Synopsis of Phase 1 Engagement
- The FNHIC-BC held 22 engagement sessions, with 81 First Nations, accounting for 40% of BC First Nations.
- The FNHIC-BC held 22 engagement sessions, with 81 First Nations, accounting for 40% of BC First Nations.
- Three of the First Nations were Treaty Nations; and• A total 154 people participated: 15% leadership; 13% senior administration; 11% infrastructure /operations; 60% housing staff
|Engagment Locations||Prince Rupert||Hazelton|
|Terrace||Ft. St. John||Williams Lake||Cranbrook||Tsawwassen||Kelowna|
|Port Hardy||Campbell River||Port Alberni||Merritt||Vernon||Ladysmith|
|Vancouver||Iskut||Daylu/Lower Post||Fort Nelson||Tsay Key Dene||Taku|
Level of support
- There is widespread support for the transition from government to FNs control with many seeing the transition as an exciting opportunity;
- Some see the transition as a daunting but necessary challenge; and
- Many FNs want to get involved
- The current system does not garner high scores…clearly it does not work well; and
- Improving housing outcomes with reduced housing bureaucracy are important goals.
- Make sure maximum dollars reach communities for construction and renovations while ensuring general support services such as training are maintained;
- Keep housing dollars in the community—use housing and infrastructure to build economies;
- Ensure that adequate funding will be available to cover both the transition process and the institution when it is developed;
- Do not transfer without sufficient resources (financial and human). Do not set FNs up for failure; and
- Participants want access to new financing instruments.
- Participants do not want to see the devolution of existing programs or merely housing reform—they want transformation;
- There is a need for new appropriate programs developed and delivered through new mechanisms;
- Programs must be designed around FNs needs and desires;
- Programs must be evaluated based on FNs criteria, not government; and
- Participants want to be part of the transition—they want their voices heard and their ideas used.

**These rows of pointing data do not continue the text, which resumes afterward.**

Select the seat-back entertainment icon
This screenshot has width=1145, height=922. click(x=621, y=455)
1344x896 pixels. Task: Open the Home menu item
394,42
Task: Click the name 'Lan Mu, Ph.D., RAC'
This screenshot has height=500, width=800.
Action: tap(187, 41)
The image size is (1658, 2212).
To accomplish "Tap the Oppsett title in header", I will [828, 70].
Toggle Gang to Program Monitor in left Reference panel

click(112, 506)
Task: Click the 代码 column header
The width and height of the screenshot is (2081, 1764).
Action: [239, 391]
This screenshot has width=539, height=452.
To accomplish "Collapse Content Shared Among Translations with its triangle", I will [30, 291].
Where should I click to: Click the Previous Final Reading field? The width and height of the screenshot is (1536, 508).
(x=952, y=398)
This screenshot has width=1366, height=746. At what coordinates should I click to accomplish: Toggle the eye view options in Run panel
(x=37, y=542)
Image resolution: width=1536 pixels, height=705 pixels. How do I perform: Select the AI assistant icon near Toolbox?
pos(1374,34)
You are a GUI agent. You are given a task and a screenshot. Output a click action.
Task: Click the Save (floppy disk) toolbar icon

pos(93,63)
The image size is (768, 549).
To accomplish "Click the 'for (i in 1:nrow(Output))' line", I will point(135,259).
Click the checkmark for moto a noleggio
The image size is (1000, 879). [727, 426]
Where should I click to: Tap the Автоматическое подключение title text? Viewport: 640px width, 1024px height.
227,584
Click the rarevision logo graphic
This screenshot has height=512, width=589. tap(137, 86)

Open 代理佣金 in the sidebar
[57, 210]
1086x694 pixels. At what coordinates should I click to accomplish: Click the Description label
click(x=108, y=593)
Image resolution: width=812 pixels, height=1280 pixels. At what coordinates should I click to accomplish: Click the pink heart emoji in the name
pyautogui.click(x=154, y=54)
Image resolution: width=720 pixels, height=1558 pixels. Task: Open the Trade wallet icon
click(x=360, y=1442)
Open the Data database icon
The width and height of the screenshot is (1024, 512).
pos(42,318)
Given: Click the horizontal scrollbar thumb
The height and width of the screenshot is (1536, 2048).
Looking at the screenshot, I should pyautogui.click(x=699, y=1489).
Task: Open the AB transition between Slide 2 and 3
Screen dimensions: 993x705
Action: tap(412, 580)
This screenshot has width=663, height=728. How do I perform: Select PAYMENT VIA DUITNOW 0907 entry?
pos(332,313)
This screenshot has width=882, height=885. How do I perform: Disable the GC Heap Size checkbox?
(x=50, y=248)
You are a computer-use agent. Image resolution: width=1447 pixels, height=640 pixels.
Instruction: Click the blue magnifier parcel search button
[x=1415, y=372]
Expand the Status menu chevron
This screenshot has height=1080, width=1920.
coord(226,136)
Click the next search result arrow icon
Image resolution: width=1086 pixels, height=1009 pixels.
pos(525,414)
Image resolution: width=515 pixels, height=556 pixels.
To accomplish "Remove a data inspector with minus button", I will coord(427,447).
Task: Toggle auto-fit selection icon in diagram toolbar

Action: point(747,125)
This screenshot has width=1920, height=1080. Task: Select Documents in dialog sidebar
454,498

- It is time to decolonize FNs housing and infrastructure;
- Governance must have individuals FNs communities at the core;
- Participants want each FNs to decide what is best—what services they want for their communities;
- Regional flexibility is important although there are many variations on how participants see the new institution dealing with regional differences;
- Local autonomy is important but so is the retention of high-level services that are shared;
- The Authority must be accountable to FNs first;
- Want improved service delivery especially in remote communities;
- Want delivery to be client-centered;
- Want some sort of circuit rider service available for housing as well as infrastructure;
- Want the Authority to be delivered and run by housing experts…leadership to be in an oversight role; and
- Do not want Chiefs to run the organization.
Participants speak about how to get recognition for the legacy of the past, how to hold government accountable for the destructive force housing has been in FNs communities, how to get enough funding to make the necessary changes in the future.
What we learned
Communicate, communicate, communicate…make sure everyone knows everything we are doing and that everyone has an opportunity to take part
Do not forget the social aspects of housing…it’s not a stand-alone topic…it’s not just about building, water, services, it’s about community, education, health, and family services
Move quickly…the first out of the post will get the best deal from government. Get it done while the government is still interested.
Move more slowly…many First Nations aren’t ready. They need to build capacity first.